— Злодейская твоя совесть, — сказал Алесь. — Неужели только это тебя и сдерживает?
Щелканов неожиданно серьезно посмотрел на него.
— Нет, — подумав, сказал он. — Еще то, что я в этом твоем поступке не вижу выгоды. Ну отбил, ну отпустил всех. А дальше что? Какое такое золото добыл? А?
Косые лучи солнца стрелами били им в лицо. Молоденькая травка шелестела под ногами. Сквозь нее пробивались свернутые, как дека старой виолы, ростки папоротника.
— Откройся, — неожиданно попросил Щелканов, и в его глазах Алесь вдруг увидел застарелую волчью тоску.
— Почему бы и нет?
Он знал, что в чем-то виновен и перед этой душой, которая паясничала, но и тосковала, как все.
— Я из казанских, — сказал Алесь. — Матушка моя по старому согласию… Однажды беглый каторжник вызволил меня из страшной беды… Я забыл… А тут пришел последний час матери, а незадолго перед этим на родню посыпались беды. И вот мать позвала к себе и на смертном одре взяла с меня обет, что буду жить, чтоб никому не сделать больно… А за то, что забыл ту услугу и потому несчастье постигло и мой дом, и близких друзей, она взяла с меня слово, что вызволю, если сумею, таких самых несчастных… Вот я и сделал — «во исполнение обещанного».
Щелканов глядел тревожно:
— Сказка?
— Нет, не сказка.
Это действительно не было сказкой. Разве что обстоятельства были иные. И Щелканов по тону сказанного понял, что это не сказка, поверил.

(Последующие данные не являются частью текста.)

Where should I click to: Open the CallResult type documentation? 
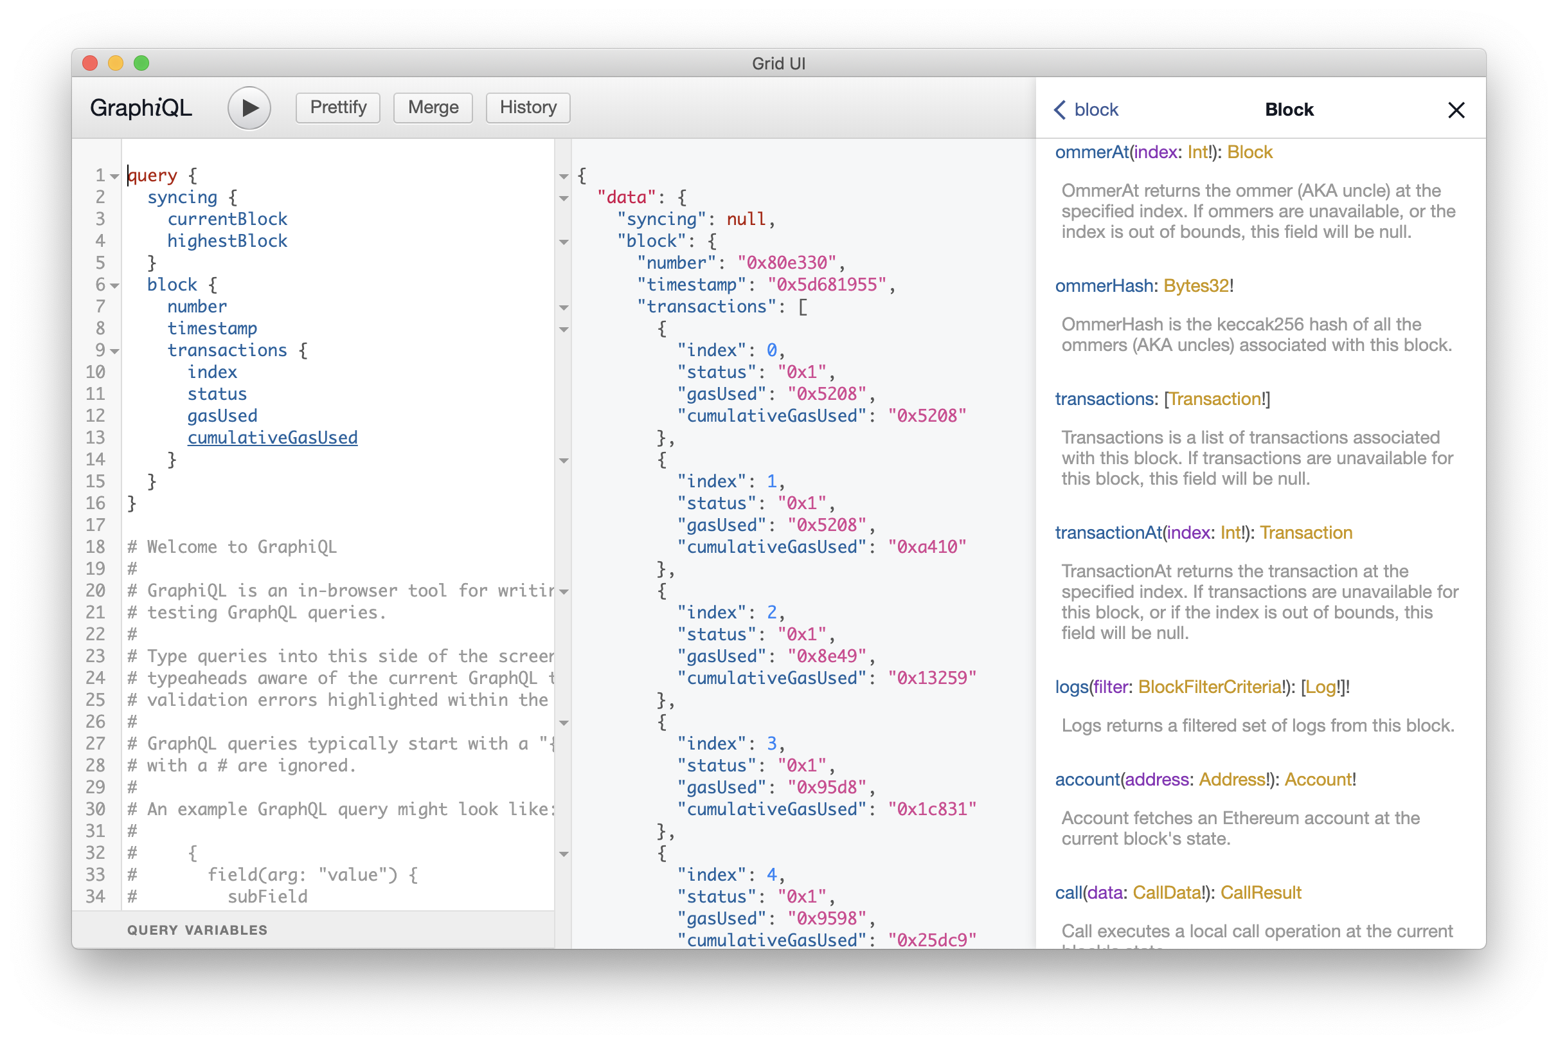pos(1261,892)
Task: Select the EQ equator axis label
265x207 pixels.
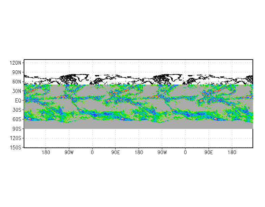Action: click(x=18, y=100)
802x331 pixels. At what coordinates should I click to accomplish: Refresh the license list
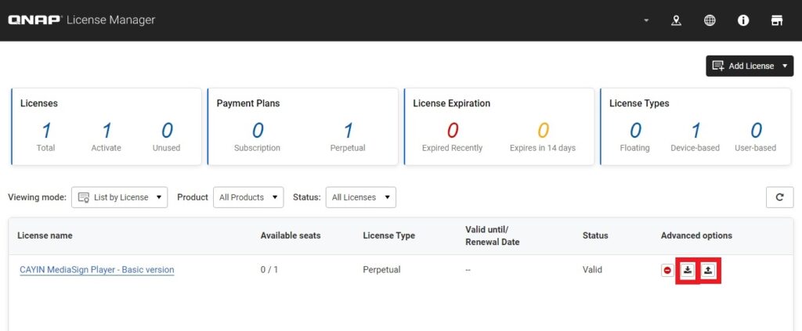coord(779,197)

— Ну вот. А тут тринды-беринды, блины жрут, снохачи-сморкачи. Где-то там все есть, хоть бы и в Казани, где грибы с глазами, когда едят, то плачут слезами. А тут Хлюст. Где-то град Китеж. А тут мамаи охотнорядские утюжат… Э-эх, чинчель-минчель, желтяки для прислуги — рыжики для себя — пробель для тещи. — Он пританцовывал. — После баньки сам-то груздочки с лучком да с маслицем обожает. Икоркой-те на вербное побаловаться, христианску-те душу загубив.
— Что это ты по-человечески не говоришь?
— Разрешаем себе в благовещение рыбки покушать… Богадельню не обокрав, великий пост в благочестии провести.
— Ты что?
— Опостылело мне все, — сказал Щелканов. — Живодерня богатыревская моему отцу принадлежала — опостылело. Все опостылело. Жизнь только своя пока не опостылела — и за это, за то, что от Хлюста вызволил, спасибо. Но и она года через два непременно опостылеет. — Голос Щелканова звучал гулко. — И тогда я сотворю что-нибудь дикое. Зарежу кого-нибудь, что ли. А сам пойду в трактир чай пить. И придет за мной хожалый (от слова «ходить» — служащий при полиции в качестве рассыльного, а также любой низший полицейский чин): «Александр Константинович, тебя ведь велено взять». — «Бери». — «Нет, ты лучше сам». — «Тогда не мешай человеку чай пить». И выдую при нем три самовара, хотя чаю этого видеть не могу. А потом скажу: «Хрен с вами, падлы замоскворецкие, пойдем, опостылело все».